• _Requirement_:
When scanning the data, count every line with "value" in it, and report only the resulting number.

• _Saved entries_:
____

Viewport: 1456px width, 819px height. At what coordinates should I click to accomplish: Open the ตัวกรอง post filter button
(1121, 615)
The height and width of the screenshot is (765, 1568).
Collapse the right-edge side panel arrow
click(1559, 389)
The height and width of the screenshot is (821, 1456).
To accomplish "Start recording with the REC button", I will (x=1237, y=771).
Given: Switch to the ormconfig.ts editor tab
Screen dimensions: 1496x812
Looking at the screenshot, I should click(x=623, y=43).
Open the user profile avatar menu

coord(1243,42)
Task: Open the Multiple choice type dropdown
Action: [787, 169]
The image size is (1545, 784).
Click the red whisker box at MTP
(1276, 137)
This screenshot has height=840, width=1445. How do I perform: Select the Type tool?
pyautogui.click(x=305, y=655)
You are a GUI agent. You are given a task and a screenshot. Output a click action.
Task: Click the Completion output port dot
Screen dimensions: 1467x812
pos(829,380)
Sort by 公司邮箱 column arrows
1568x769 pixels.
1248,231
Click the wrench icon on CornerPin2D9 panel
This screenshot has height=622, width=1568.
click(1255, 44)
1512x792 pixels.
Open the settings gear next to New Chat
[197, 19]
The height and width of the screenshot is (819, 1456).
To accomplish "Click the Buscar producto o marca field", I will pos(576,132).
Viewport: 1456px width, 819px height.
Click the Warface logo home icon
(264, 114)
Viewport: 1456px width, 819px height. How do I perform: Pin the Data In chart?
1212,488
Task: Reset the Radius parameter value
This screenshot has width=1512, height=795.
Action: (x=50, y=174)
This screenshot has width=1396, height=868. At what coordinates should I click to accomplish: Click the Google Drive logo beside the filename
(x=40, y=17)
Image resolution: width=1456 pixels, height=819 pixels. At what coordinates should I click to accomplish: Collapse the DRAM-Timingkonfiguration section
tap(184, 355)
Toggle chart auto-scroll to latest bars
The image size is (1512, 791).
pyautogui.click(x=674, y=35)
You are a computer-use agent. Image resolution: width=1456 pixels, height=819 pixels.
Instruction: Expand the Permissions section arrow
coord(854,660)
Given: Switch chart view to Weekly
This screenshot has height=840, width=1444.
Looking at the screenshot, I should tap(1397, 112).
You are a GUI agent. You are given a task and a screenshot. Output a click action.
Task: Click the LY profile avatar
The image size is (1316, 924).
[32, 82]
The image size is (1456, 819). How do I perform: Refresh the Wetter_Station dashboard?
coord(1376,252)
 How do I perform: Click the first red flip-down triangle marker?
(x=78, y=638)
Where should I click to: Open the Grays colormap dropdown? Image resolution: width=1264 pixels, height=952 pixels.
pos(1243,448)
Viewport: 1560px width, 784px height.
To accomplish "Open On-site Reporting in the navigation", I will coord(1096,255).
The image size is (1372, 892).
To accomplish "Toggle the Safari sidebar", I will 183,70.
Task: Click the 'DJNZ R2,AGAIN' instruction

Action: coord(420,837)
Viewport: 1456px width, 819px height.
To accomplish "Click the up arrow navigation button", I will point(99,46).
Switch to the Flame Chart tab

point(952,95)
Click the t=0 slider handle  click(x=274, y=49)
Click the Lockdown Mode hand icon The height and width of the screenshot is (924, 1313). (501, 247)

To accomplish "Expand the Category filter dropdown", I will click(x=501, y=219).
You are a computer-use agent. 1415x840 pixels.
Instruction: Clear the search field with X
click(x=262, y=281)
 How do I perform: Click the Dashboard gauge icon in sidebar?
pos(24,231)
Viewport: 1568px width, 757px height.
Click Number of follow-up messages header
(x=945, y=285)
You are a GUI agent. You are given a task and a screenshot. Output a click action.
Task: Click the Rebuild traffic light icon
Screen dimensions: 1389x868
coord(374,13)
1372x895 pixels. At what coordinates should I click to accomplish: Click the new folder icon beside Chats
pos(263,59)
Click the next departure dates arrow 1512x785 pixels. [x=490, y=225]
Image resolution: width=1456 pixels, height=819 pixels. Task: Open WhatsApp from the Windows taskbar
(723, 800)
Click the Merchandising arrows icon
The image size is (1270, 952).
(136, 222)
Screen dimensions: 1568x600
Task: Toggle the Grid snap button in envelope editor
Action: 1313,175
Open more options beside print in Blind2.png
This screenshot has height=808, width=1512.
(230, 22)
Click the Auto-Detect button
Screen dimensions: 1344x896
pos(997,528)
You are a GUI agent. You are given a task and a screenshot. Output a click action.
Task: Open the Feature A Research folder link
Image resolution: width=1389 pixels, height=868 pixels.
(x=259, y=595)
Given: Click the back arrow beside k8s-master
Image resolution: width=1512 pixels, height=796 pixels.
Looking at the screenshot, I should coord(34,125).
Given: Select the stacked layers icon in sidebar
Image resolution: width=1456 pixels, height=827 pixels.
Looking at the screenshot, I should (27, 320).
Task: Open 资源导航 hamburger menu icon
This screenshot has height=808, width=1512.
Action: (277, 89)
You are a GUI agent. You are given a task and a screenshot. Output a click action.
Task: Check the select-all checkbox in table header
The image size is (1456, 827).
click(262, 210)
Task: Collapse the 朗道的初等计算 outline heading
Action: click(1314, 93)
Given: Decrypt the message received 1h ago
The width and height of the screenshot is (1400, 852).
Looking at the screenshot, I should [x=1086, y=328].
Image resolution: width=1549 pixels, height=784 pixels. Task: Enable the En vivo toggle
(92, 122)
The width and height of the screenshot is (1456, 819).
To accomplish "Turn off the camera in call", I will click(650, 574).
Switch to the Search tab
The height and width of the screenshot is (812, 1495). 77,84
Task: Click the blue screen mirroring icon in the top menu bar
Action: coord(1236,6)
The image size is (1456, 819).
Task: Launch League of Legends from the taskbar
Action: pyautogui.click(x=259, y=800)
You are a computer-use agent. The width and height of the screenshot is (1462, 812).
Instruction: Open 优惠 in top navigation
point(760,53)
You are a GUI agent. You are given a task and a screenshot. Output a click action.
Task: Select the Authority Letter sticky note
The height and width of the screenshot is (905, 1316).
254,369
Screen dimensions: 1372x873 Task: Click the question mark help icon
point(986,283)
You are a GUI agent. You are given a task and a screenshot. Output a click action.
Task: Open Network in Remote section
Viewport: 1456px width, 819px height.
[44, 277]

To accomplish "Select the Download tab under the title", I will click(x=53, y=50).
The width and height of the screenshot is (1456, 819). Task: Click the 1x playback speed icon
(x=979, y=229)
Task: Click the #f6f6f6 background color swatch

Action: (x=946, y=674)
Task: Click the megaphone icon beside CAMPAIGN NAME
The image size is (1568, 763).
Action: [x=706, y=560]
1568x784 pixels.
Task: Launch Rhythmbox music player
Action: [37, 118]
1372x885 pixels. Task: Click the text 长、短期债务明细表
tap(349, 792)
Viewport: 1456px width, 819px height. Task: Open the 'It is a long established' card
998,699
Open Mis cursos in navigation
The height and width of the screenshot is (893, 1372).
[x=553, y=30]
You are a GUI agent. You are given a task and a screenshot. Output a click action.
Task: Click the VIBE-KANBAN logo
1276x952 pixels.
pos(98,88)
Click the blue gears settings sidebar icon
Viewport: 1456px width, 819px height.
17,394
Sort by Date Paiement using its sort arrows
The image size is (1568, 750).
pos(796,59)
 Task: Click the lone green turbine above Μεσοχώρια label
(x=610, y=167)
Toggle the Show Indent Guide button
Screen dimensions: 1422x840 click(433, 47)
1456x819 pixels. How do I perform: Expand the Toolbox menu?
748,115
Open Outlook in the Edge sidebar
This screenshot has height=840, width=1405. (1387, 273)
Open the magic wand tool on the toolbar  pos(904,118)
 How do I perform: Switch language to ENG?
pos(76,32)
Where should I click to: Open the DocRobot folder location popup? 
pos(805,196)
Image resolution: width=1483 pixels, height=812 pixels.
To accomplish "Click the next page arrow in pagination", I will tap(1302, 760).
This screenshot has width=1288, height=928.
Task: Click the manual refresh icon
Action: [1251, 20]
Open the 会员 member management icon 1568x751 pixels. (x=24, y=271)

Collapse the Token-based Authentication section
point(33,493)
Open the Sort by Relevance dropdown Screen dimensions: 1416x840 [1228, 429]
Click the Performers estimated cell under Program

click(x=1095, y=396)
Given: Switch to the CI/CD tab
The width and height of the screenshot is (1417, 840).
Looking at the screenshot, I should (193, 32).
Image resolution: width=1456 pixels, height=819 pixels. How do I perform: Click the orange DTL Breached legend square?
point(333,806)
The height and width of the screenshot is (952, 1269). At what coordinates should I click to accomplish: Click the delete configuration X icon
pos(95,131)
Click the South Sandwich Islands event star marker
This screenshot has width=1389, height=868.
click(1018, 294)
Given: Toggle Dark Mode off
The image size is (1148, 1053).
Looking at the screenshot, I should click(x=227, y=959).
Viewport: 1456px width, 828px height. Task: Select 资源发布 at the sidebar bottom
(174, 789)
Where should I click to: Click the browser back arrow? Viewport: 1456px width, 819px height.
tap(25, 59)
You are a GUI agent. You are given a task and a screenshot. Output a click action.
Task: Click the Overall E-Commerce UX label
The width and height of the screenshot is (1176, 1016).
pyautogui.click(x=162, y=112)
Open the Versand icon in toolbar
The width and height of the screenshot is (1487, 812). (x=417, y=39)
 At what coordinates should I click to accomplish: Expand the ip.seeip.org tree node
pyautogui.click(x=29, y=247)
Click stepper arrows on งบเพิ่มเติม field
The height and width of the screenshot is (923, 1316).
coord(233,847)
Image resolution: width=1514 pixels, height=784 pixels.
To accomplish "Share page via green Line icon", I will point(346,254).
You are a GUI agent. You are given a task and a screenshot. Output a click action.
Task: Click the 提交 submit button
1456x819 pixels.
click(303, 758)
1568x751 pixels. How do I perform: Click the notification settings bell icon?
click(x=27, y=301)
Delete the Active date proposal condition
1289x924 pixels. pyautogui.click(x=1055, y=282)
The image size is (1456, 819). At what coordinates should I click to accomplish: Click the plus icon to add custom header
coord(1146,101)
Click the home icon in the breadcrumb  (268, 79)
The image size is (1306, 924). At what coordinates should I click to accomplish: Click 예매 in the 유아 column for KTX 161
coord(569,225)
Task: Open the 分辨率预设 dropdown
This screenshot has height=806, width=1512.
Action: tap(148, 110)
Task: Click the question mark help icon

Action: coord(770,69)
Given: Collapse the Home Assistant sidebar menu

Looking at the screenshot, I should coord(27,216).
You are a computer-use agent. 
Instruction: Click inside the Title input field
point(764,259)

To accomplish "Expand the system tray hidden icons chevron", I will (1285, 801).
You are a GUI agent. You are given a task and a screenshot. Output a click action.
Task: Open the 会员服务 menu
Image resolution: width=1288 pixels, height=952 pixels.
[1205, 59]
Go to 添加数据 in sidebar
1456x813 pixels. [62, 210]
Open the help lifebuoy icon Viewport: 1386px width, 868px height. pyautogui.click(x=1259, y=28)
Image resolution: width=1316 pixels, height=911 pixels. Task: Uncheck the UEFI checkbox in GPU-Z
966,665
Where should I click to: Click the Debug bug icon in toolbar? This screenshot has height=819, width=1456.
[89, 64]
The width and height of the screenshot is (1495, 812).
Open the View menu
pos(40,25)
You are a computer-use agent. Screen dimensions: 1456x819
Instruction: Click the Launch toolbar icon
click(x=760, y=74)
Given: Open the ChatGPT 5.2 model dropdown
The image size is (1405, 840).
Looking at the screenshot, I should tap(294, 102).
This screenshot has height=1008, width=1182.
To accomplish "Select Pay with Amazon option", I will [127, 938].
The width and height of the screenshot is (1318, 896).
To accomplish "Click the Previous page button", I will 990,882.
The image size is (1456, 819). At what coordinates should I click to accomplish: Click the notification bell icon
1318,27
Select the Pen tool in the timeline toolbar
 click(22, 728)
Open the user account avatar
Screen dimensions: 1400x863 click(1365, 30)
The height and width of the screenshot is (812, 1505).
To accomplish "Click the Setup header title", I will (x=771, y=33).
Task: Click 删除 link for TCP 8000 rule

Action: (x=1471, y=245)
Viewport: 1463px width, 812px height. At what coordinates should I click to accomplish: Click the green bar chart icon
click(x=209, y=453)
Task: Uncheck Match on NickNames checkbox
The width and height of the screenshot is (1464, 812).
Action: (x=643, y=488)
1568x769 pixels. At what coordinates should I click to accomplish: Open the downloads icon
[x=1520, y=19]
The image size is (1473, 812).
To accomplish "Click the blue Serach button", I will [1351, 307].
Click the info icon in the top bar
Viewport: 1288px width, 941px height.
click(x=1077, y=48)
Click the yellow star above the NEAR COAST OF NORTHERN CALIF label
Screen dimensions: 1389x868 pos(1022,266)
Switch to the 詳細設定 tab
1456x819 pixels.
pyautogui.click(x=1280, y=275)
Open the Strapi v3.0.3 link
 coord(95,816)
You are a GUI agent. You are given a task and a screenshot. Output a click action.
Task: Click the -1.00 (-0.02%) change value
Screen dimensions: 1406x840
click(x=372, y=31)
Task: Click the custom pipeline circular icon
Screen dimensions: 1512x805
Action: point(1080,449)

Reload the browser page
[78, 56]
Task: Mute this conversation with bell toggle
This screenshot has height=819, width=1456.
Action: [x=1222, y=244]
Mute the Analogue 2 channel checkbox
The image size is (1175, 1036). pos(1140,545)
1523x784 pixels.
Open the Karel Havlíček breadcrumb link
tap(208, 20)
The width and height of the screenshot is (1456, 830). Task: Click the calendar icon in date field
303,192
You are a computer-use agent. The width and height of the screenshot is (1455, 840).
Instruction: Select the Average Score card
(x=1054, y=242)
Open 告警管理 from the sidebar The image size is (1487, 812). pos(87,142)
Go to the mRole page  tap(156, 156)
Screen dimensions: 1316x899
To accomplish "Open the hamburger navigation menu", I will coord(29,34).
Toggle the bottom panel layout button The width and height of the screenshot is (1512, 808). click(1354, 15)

____

• _Exercise response_:
2